Just finished wiring one of these up... can confirm, that wire hanging off the shunt should be connected to a 50amp contactor that is missing. That empty space should have two hots coming in from the outlet plug and one hot going to the shunt (you can see hanging) and one hot going out to and daisy-chaining down the other two contactors (which appears missing)

The middle contactor is a 3 pole, which shouldn't matter but usually there would be three 2 pole contactors because we are only using two hots. That leads me to believe they had to rig some stuff up troubleshooting and could only find the 3pole variant. It would work fine as a replacement, just cost more usually. I'm surprised they had room for this. My panel is crammed tight and i have 2 pole contactors.

You're also missing the actual safe-start interlock. In the top middle there is a receptacle with a circle-looking plug-in. That's where the safe-start interlock goes. If you can't find this, you could always rewire to bypass that safety item, but i'd suggest you just buy one and pop it in as it could safe you some heart attacks when you have power surges and your panel blips on/off; or someone messes with a knob when the panel is stored and it's brought back out and plugged in... suddenly powering up elements or pumps.
 
I do know they did take some parts out, from what I was told some parts needed replacing and someone who thought they cold do it...couldn't. This is why they just decided to order another custom one from Kal. They didn't build this one they purchased it new from The Electric Brewery
 
Thats nuts... If im understanding you, what your saying is due to about $40 in hardware and 15-30 minutes labor they couldnt perform correctly they decided to sell the while thing and buy another for a couple grand.. lucky day for you I guess...
 
And to clarify the 30g+ vs back-to-back issue, that is a 30g+ panel.

That means you can either heat the two elements in the HLT OR the two elements in the Boil Kettle.

You cannot heat the HLT at the same time you are heating the Boil Kettle.

Useful for people making larger batches or who really want to get their HLT or Boil up to temp super fast on 20g or below sized batches. Not particularly practical for 10g or 5g batches.
 
Thats nuts... If im understanding you, what your saying is due to about $40 in hardware and 15-30 minutes labor they couldnt perform correctly they decided to sell the while thing and buy another for a couple grand.. lucky day for you I guess...

Yup that and a combination of them moving into a new space with a bigger brew system. Not sure what system they went with as far as a pilot system. I'll update when i get new parts in and replaced. In the meantime if you want to make and offer send me a PM. Thanks guys. Cheers
 
And to clarify the 30g+ vs back-to-back issue, that is a 30g+ panel.

That means you can either heat the two elements in the HLT OR the two elements in the Boil Kettle.
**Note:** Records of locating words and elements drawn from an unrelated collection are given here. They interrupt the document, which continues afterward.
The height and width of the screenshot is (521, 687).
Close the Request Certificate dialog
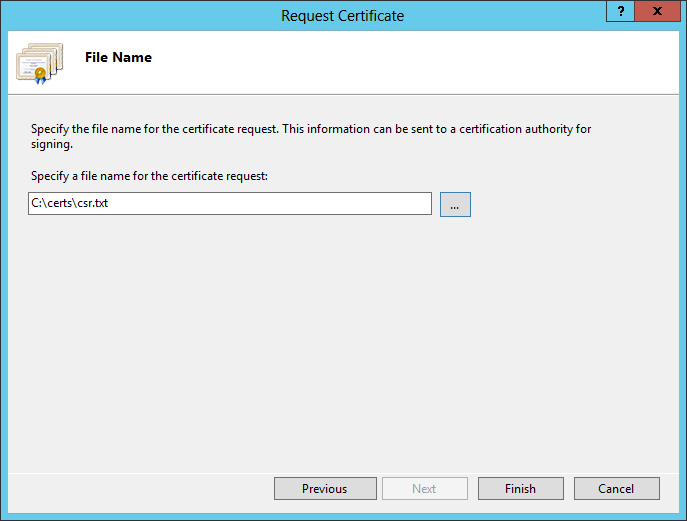[656, 10]
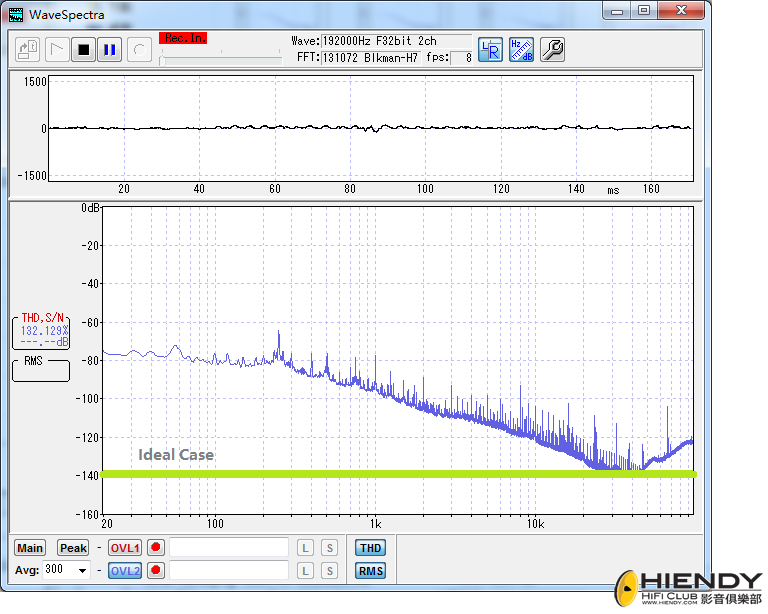Open the Avg count dropdown
768x614 pixels.
click(x=82, y=571)
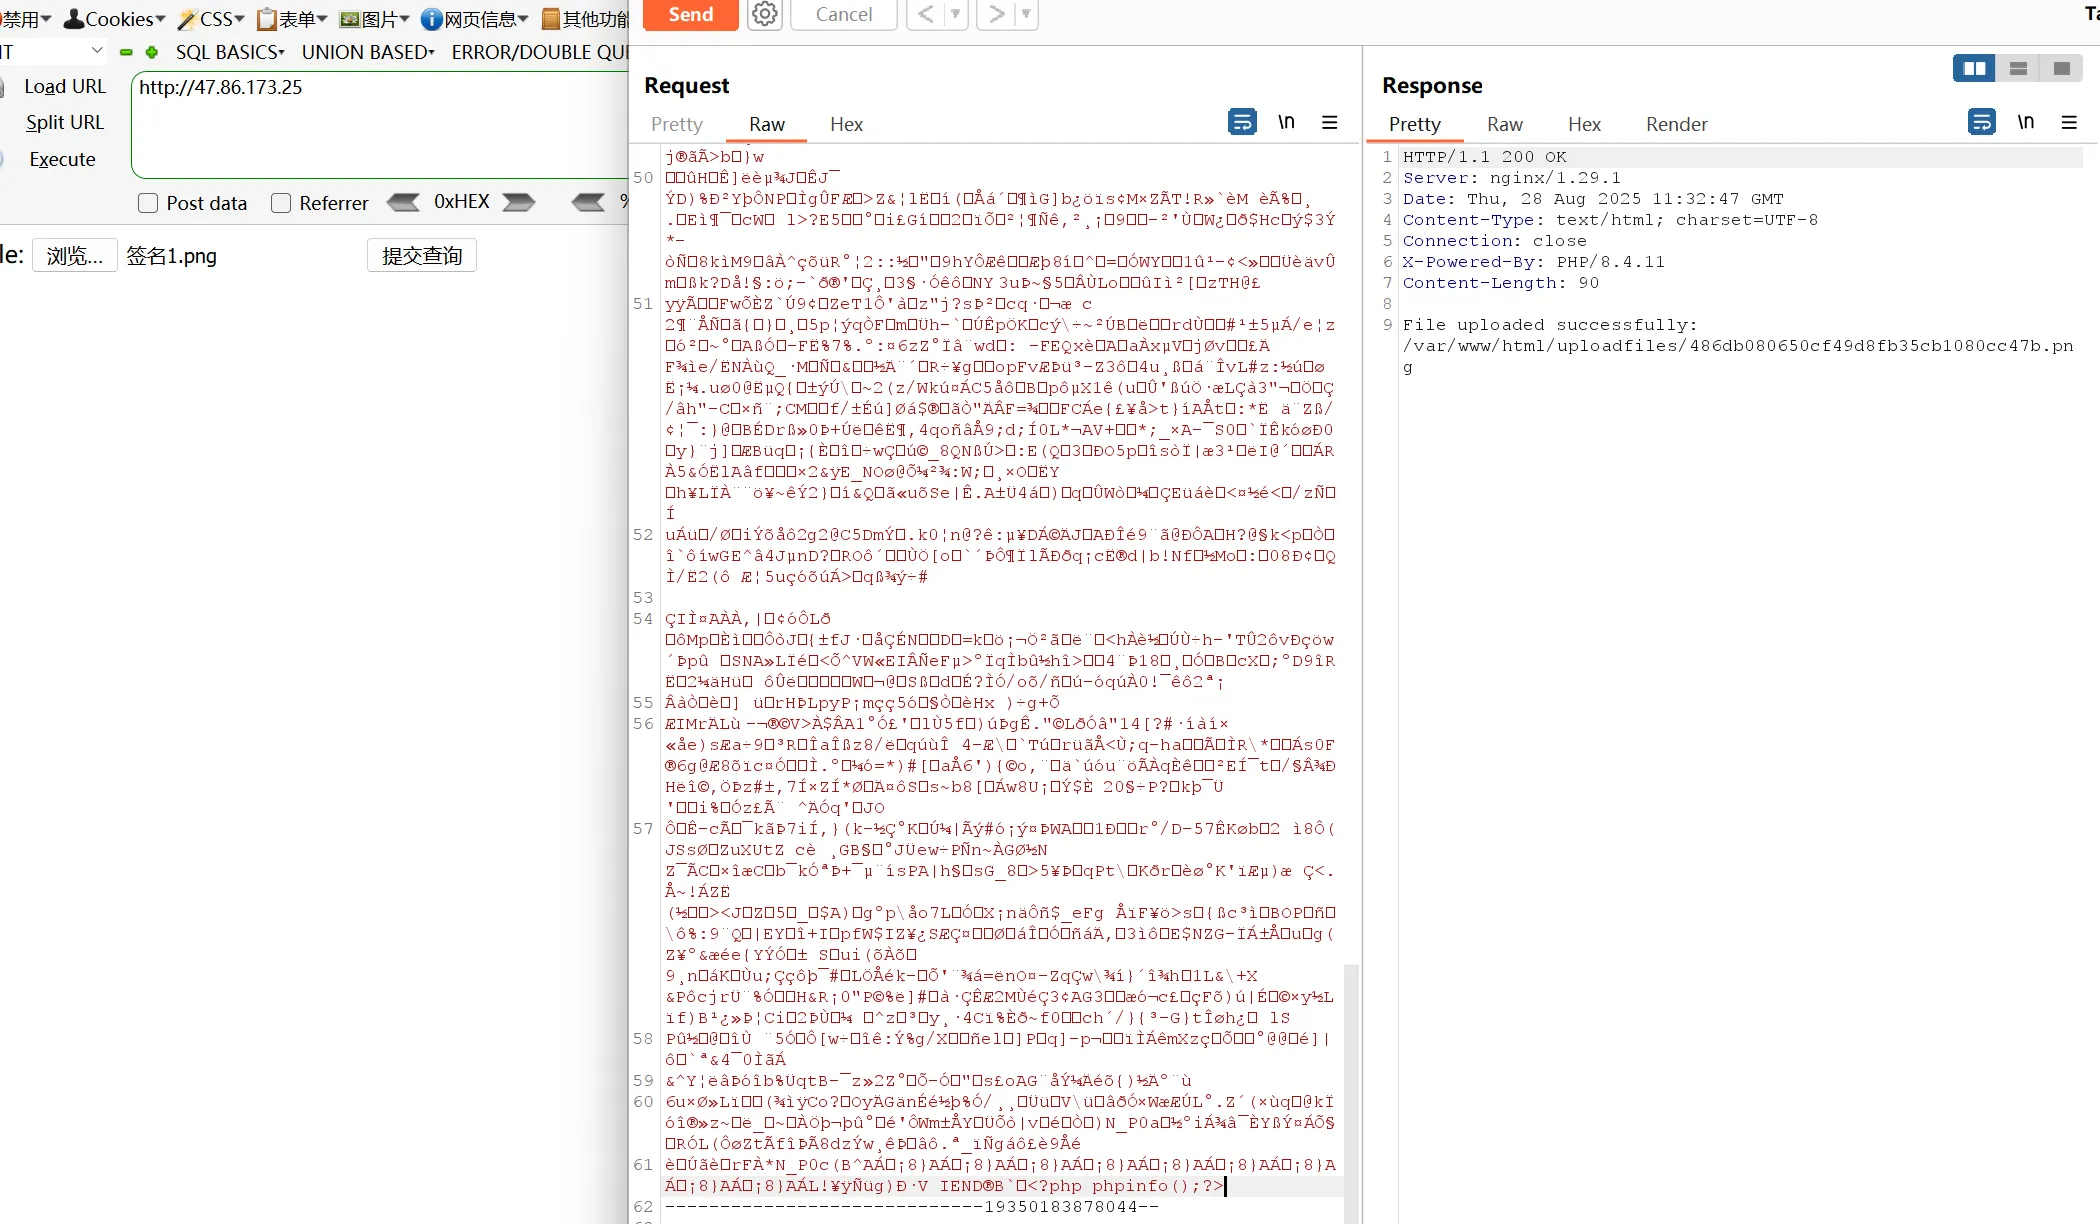Screen dimensions: 2100x1224
Task: Open the request settings gear icon
Action: pyautogui.click(x=765, y=14)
You cannot heat the HLT at the same time you are heating the Boil Kettle.

Useful for people making larger batches or who really want to get their HLT or Boil up to temp super fast on 20g or below sized batches. Not particularly practical for 10g or 5g batches.
As discussed it can be somewhat practical (Well as practical at a two thousand dollar plus homebrewing control panel can be) For back to back batches when used with only one element in each kettle but both on at the same time. a person can use both in each kettle but knock it down to one in each kettle when boiling and heating up new water for next brew.
 
Sale fell though on PM, friend is talking a look at everything and says a quick trip around the office and grainger and it's good as new. I will also strip panel and repaint black. Then I will move into For Sale. Thanks everyone for the help. Cheers.
 
As discussed it can be somewhat practical (Well as practical at a two thousand dollar plus homebrewing control panel can be) For back to back batches when used with only one element in each kettle but both on at the same time. a person can use both in each kettle but knock it down to one in each kettle when boiling and heating up new water for next brew.

Wouldn't that require quite a bit of modification? It doesn't do that as sold from TEB, does it?